La mère d’un garçon transgenre a retenu ses larmes en témoignant mardi devant la législature du Texas pour tenter de donner du sens aux législateurs républicains qui tentent de faire adopter un projet de loi qui pourrait criminaliser les parents qui soutiennent leurs enfants transgenres.

«Je suis terrifiée d’être ici aujourd’hui», a déclaré Amber Briggle au Comité sénatorial des affaires d’État du Texas. «Je crains qu’en parlant ici aujourd’hui que mes paroles ne soient utilisées contre moi si le SB 1646 ou le SB 1311 passe, et que mon doux fils que j’aime plus que la vie elle-même me soit enlevé.

Le SB 1646 du Texas redéfinirait la maltraitance des enfants pour inclure «le consentement ou l’aide à l’administration ou la fourniture d’un médicament d’ordonnance de suppression de la puberté ou d’une hormone transsexuelle à un enfant», ainsi que d’autres procédures de soins de santé affirmant le sexe, même si les bloqueurs de la puberté sont réversibles et réduisent considérablement les pensées suicidaires chez les personnes trans.

«Quand mon fils avait quatre ans, il m’a demandé si les scientifiques pouvaient le transformer en garçon», a déclaré Briggle, notant qu’elle ne comprenait pas qu’il était transgenre. « Je savais seulement qu’il n’était pas comme la plupart des filles de son âge et que quelque chose en lui lui faisait mal. »

Briggle a expliqué qu’elle avait appris l’existence des jeunes trans et avait constaté que la chirurgie n’était pas pratiquée sur des mineurs.

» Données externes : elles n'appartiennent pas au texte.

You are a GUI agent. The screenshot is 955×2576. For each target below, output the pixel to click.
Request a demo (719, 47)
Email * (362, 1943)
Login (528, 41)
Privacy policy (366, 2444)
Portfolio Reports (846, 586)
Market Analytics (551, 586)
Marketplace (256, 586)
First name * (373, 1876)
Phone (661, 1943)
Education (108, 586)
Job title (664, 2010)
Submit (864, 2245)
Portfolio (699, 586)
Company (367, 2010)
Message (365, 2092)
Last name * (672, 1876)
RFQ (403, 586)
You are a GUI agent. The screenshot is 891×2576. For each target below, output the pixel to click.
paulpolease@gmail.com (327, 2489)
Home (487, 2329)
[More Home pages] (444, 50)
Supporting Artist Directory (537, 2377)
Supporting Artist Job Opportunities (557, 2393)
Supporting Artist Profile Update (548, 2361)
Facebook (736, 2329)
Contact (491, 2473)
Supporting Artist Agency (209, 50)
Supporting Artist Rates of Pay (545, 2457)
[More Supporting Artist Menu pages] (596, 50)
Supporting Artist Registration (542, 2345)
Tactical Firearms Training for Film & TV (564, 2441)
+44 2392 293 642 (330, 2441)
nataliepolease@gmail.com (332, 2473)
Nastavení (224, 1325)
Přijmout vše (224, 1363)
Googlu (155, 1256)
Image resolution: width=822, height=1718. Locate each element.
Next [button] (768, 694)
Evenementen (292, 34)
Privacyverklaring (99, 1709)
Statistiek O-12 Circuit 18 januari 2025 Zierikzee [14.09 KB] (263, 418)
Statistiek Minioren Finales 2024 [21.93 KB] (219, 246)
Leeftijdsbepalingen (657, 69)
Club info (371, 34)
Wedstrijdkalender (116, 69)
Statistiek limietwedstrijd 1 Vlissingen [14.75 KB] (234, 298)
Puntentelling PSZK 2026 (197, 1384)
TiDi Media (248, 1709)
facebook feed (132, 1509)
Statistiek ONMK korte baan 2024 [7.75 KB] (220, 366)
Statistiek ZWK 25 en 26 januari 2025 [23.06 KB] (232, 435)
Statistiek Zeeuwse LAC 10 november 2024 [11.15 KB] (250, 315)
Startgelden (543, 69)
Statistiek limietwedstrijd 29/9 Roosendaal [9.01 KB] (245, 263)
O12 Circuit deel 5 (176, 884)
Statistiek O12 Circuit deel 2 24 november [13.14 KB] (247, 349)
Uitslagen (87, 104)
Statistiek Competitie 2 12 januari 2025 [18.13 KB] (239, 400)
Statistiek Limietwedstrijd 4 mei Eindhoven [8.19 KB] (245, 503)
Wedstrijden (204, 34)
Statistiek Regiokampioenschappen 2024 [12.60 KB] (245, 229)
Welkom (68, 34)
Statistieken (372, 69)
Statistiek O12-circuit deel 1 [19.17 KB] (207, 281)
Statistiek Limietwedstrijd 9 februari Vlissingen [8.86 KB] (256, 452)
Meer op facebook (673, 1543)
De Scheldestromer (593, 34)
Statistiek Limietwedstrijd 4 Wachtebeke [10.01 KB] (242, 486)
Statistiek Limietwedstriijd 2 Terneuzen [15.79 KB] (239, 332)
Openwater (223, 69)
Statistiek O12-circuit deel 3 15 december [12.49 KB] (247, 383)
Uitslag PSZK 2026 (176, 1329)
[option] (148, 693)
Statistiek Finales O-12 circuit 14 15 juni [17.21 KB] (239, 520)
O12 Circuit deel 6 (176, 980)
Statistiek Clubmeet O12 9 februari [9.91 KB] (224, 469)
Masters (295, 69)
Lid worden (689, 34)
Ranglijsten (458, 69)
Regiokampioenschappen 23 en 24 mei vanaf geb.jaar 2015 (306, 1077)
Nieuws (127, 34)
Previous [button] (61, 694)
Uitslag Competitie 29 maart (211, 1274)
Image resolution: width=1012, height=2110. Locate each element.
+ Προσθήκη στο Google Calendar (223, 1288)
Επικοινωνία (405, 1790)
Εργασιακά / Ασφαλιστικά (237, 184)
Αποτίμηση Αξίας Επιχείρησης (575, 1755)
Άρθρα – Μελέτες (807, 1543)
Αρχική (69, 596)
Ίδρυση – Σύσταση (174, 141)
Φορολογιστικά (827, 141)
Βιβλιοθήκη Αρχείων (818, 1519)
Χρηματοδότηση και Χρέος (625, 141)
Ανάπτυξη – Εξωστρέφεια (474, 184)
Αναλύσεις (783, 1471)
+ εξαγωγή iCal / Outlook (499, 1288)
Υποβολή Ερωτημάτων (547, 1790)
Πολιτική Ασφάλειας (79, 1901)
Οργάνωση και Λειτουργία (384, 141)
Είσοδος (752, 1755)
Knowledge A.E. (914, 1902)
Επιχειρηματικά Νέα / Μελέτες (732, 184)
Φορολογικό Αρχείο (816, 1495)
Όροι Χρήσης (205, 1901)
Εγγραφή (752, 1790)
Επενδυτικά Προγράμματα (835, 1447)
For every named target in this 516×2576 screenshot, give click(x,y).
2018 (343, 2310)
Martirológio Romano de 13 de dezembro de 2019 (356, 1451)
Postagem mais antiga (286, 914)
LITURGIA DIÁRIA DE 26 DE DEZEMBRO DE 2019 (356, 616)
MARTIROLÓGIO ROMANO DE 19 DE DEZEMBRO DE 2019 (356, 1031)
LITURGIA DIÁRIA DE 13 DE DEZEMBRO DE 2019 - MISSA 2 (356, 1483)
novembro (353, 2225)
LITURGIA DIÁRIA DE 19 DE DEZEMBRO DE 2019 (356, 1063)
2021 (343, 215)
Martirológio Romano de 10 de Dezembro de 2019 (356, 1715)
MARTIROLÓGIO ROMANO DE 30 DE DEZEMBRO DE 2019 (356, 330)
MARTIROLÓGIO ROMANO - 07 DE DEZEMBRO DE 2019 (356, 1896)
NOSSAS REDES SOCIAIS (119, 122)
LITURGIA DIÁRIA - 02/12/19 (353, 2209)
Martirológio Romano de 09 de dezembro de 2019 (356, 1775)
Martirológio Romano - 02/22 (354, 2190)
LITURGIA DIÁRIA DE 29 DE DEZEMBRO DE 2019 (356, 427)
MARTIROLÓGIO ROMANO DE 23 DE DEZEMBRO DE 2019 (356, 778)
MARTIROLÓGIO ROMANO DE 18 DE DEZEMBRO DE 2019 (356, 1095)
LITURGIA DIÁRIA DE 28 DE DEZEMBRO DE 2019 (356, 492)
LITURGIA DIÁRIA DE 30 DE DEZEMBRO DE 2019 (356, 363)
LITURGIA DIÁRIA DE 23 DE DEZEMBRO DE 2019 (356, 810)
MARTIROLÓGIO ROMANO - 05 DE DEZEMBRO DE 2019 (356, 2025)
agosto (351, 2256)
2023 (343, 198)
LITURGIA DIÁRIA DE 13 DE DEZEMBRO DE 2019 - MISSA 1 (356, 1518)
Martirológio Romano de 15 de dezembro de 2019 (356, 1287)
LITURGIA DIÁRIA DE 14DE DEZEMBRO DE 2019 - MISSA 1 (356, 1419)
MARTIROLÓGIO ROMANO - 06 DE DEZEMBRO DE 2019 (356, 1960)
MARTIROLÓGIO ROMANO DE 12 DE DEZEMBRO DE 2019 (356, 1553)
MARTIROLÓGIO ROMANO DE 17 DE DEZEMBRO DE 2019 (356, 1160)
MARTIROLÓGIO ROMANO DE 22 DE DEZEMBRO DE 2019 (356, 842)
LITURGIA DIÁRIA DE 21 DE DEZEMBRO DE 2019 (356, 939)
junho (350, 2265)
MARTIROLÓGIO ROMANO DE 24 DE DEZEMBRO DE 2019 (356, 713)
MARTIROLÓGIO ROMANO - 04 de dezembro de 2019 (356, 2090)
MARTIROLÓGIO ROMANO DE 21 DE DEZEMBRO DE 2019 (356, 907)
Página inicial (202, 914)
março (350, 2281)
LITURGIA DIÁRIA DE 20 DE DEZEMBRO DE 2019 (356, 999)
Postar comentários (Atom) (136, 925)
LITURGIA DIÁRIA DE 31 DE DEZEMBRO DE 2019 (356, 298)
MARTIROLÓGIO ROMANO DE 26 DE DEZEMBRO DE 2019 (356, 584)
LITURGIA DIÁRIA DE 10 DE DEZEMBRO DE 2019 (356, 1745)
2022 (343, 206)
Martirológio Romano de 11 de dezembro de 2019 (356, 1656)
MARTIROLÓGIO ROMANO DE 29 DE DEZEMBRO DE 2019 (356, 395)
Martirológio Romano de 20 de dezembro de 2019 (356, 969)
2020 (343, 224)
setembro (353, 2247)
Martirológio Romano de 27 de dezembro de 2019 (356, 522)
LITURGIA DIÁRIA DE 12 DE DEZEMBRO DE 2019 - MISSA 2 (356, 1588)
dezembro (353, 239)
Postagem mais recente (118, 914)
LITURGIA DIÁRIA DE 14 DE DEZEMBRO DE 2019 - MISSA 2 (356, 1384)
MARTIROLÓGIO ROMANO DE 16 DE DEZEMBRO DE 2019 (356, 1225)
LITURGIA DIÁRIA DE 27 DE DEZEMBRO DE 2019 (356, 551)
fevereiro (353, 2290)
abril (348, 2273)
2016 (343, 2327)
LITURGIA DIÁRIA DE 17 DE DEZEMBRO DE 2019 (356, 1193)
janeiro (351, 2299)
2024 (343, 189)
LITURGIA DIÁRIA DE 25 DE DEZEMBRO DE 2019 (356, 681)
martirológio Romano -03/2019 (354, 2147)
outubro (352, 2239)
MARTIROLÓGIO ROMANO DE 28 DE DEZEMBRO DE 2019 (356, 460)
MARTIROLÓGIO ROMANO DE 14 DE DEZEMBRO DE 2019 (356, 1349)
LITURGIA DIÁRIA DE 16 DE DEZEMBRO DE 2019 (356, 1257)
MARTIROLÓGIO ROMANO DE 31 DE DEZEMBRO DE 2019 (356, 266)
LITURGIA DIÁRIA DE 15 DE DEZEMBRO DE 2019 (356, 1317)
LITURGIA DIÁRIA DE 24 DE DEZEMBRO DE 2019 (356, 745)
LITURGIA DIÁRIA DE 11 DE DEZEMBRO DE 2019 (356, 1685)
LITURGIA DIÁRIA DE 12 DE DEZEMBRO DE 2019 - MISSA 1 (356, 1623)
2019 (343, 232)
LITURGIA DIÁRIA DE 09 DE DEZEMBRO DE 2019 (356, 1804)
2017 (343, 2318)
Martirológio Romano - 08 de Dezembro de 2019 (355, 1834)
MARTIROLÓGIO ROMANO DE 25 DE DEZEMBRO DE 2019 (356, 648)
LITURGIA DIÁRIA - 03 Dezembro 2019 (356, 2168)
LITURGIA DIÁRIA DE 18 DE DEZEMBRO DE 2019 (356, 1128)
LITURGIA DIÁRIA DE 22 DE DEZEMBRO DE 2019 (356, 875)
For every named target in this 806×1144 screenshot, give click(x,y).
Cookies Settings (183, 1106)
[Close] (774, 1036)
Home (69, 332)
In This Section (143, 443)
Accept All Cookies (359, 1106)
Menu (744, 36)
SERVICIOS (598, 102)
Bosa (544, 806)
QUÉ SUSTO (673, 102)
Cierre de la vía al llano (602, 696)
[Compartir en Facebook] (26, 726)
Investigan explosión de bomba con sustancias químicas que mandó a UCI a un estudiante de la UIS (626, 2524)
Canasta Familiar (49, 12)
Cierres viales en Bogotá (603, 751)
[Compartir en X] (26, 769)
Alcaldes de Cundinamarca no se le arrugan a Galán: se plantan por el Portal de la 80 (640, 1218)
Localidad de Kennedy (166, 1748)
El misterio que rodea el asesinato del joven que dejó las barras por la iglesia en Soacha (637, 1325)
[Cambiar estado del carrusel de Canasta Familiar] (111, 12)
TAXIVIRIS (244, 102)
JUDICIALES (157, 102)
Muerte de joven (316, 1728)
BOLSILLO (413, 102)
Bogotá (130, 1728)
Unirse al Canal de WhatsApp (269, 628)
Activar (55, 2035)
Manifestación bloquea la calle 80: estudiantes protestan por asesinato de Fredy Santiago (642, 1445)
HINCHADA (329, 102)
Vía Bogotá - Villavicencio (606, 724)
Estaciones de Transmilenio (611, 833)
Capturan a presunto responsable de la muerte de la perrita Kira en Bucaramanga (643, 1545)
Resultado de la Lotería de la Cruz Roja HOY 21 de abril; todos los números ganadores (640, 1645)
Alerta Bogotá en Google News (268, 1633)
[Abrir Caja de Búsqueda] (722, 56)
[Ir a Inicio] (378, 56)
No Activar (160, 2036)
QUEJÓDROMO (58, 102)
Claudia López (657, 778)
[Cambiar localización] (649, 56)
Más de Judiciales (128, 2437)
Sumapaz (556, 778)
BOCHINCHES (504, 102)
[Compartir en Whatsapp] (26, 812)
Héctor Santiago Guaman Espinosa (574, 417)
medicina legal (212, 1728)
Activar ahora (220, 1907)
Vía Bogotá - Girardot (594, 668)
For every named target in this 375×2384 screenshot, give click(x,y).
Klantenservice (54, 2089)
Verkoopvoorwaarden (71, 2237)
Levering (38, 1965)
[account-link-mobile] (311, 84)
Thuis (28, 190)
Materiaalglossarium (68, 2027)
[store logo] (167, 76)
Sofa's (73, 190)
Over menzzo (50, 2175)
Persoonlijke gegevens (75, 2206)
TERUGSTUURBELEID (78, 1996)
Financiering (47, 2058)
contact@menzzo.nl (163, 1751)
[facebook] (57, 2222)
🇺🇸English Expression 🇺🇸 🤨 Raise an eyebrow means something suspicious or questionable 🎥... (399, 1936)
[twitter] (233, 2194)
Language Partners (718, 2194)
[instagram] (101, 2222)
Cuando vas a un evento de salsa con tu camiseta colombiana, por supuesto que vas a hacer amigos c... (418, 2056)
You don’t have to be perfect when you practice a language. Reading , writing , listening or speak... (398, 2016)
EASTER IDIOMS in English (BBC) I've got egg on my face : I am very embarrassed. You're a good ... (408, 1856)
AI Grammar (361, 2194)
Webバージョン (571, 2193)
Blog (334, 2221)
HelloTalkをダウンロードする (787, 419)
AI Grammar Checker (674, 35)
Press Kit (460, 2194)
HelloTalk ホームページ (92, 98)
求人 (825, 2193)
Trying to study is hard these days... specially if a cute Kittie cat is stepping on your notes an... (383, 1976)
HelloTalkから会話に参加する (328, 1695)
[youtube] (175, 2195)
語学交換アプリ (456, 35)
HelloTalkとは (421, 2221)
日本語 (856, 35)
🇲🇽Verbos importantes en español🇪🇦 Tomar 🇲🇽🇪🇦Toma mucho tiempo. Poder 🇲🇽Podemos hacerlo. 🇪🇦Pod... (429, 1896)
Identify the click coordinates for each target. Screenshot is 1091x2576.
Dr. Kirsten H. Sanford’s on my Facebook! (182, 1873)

«Aujourd’hui, mon fils a 13 ans, le garçon le plus populaire en septième année, et aimé par nos amis, notre famille, notre église et notre communauté», a déclaré Briggle. «C’est possible parce qu’il a des parents qui l’affirment et lui apportent le soutien dont il a besoin.»

«Lui retirer ce soutien, ou pire, l’éloigner de sa famille parce que nous avons enfreint la loi pour lui fournir ce soutien – aura des conséquences dévastatrices et déchirantes», a-t-elle dit, combattant à travers les larmes.

«Si ce projet de loi devient loi, cela, sénateurs, est une maltraitance d’enfants», a-t-elle conclu. «Et je promets que je vais appeler chacun d’entre vous chaque fois qu’un enfant transgenre meurt par suicide pour vous rappeler que sa vie aurait pu être sauvée, mais vous avez choisi de ne pas le faire.

Le groupe Doctors For Change a publié une lettre ouverte aux promoteurs de la loi, soulignant que le projet de loi va à l’encontre de la recherche médicale et des normes de soins.

«Les soins fournis aux enfants et aux jeunes atteints de dysphorie de genre sont adaptés à leurs besoins spécifiques par une équipe de prestataires hautement qualifiés, notamment des pédiatres, des spécialistes de la santé mentale, des endocrinologues, des chirurgiens et des alliés et des supporters, y compris des parents et des tuteurs», ont-ils écrit. «Chaque prestataire joue un rôle pour assurer la santé de l’enfant en fonction des normes de soins établies et de la littérature médicale évaluée par des pairs.

«D’après notre expérience, l’affirmation et l’acceptation des parents, des tuteurs, des médecins et de tous les autres adultes importants dans la vie d’un enfant sont extrêmement bénéfiques pour la santé et le bonheur de l’enfant. Ces avantages sont également largement soutenus par la littérature médicale et des organisations pédiatriques très respectées, notamment la Texas Pediatric Society, l’American Academy of Pediatrics et la Pediatric Endocrine Society.